# Work item A
In the advice column below, do these statements agree with the text? (i) The United States and Canada have both banned BPA in baby bottles. (ii) Food plastics marked 1 through 6 contain BPA. (iii) The husband with jock itch has a rash. Answer yes or no for each and quote the words that decide it.
# Work item B
Translate this sentence from the advice column below into Spanish: "Most bottled water is made with plastic with ID code 1, 2 or 4, and these have no BPA."
# Work item C
Pick up the advice column on plastic bottles and jock itch right after its last sentence, and write what comes next.

# Supplied text
----

BPA in plastics avoidable, not in water bottles
DEAR DR. ROACH: I read that plastic bottles can be dangerous for your health. Do I need to worry about drinking water from plastic bottles? -- D.D.
ANSWER: I think you are talking about bisphenol A (BPA), a substance that can have some of the same effects as the female hormone estradiol. BPA has effects on many organ systems of the body, if absorbed in high-enough doses. The concern has been great enough that both the United States and Canada have banned the use of BPA in baby bottles.
BPA is found in particular types of plastics (in some plastics marked with identification code 7), especially in the plastic that lines some metal food and beverage cans. BPA is NOT found in plastics marked 1 through 6 used for food. BPA can be released with high heat and harsh chemicals from plastics, so that's why it's not recommended to heat food in the microwave in plastic containers.
Most bottled water is made with plastic with ID code 1, 2 or 4, and these have no BPA.
DEAR DR. ROACH: My husband suffers from jock itch, but has no rash. Our primary-care physician says, "Just use powder," but he has been using Gold Bond powder for more than a year, and it is not working! What do you suggest? -- F.L.
ANSWER: Jock itch is a common condition. It's usually caused by a fungal infection, and is the same infection that can be found almost anywhere you have skin folds and it is warm and humid. Powder dries the skin and makes it harder for the fungus to grow, so it usually works. But if it doesn't, I would try an antifungal cream like clotrimazole twice daily for two to four weeks.

----

# Records provided
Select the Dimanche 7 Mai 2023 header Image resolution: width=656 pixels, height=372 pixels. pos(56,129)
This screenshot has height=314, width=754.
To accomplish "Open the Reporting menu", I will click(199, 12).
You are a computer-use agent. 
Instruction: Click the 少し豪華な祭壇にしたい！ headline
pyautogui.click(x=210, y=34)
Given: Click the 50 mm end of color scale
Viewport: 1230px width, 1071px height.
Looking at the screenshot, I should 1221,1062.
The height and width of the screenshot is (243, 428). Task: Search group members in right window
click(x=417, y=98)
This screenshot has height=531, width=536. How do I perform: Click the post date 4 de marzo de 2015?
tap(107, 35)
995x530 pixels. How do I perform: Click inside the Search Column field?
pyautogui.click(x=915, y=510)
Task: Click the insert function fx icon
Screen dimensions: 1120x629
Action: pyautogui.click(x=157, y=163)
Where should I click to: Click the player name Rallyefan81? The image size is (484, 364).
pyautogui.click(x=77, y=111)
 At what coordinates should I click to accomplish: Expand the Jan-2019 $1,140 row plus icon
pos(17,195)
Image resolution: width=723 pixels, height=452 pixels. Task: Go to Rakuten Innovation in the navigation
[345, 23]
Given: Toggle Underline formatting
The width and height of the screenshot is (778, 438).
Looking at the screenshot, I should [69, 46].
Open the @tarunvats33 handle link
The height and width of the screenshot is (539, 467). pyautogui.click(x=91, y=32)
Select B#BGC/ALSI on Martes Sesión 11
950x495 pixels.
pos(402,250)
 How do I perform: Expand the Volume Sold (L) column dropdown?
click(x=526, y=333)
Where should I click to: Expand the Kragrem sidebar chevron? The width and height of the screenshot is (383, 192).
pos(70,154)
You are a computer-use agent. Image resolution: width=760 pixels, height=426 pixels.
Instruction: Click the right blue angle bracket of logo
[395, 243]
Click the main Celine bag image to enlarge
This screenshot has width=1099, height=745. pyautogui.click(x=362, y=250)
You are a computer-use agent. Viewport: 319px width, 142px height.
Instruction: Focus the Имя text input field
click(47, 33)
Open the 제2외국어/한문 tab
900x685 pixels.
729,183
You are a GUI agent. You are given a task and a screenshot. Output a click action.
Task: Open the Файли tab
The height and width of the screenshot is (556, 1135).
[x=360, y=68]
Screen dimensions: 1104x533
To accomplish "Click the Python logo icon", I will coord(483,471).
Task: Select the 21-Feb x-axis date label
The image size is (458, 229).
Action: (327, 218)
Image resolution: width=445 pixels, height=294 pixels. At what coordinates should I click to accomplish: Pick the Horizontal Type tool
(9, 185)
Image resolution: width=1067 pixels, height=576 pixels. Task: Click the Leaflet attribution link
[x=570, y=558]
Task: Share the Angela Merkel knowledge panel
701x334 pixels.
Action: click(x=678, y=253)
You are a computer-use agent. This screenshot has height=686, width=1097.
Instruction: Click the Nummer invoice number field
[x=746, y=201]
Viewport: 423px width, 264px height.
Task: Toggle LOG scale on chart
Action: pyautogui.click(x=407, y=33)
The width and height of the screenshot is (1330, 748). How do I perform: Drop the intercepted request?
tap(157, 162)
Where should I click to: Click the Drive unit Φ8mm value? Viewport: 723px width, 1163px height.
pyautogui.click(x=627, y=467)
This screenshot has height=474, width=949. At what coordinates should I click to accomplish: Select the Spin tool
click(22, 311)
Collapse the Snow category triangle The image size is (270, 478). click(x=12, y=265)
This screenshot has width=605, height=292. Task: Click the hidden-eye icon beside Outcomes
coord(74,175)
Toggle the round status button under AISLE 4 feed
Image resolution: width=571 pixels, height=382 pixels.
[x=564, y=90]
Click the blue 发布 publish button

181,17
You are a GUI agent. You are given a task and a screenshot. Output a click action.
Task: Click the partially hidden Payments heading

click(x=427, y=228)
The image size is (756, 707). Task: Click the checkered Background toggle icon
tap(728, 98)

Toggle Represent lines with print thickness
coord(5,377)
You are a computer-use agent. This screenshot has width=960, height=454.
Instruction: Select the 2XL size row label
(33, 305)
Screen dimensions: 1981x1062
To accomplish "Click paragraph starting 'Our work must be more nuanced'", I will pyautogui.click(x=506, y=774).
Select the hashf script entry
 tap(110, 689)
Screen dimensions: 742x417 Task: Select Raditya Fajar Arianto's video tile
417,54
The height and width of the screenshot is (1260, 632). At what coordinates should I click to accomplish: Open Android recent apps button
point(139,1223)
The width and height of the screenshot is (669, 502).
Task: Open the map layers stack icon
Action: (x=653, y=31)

----

# Output A
(i) Yes: "both the United States and Canada have banned the use of BPA in baby bottles."
(ii) No: "BPA is NOT found in plastics marked 1 through 6 used for food."
(iii) No: "My husband suffers from jock itch, but has no rash."

# Output B
La mayoría del agua embotellada se fabrica con plástico de código de identificación 1, 2 o 4, y estos no contienen BPA.

# Output C
If that doesn't clear it up, it may not be caused by a fungal infection. Then it would be time to go back to your PCP or to a dermatologist.
DEAR DR. ROACH: My mother-in-law is 90 and has been diagnosed with thoracic aorta dissection. Surgery is not an option due to her age and the location of the dissection. She has been released from the hospital and is now in rehab. Can you explain what this condition is, and if it is repairable? What can we expect as caregivers?
ANSWER: All arteries (and the aorta is the biggest) have three layers. A dissection is when two of the layers split apart and blood leaks into the lining of the artery. Dissection of the thoracic aorta is a serious condition. This can be an immediate emergency, because the split can continue under the high pressure of the aorta, causing the aorta to become blocked with the blood that eventually clots; or causing the blood to leak out of the aorta; or causing other arteries coming off the aorta to be blocked. In some cases, though, the blood between the two layers clots and the dissection becomes contained.
The only cure is surgical, but the risk of surgery is very high in a 90-year-old, and so medication is the correct treatment. The most important treatment is strict blood pressure control, with systolic blood pressure always below 130.
TO READERS: Many people have come down with the mysterious illness chronic fatigue syndrome. The booklet on it explains the illness and its treatment. To obtain a copy, write: Dr. Roach -- No. 304, Box 536475, Orlando, FL 32853-6475. Enclose a check or money order (no cash) for $4.75 U.S./$6 Can. with the recipient's printed name and address. Please allow four weeks for delivery.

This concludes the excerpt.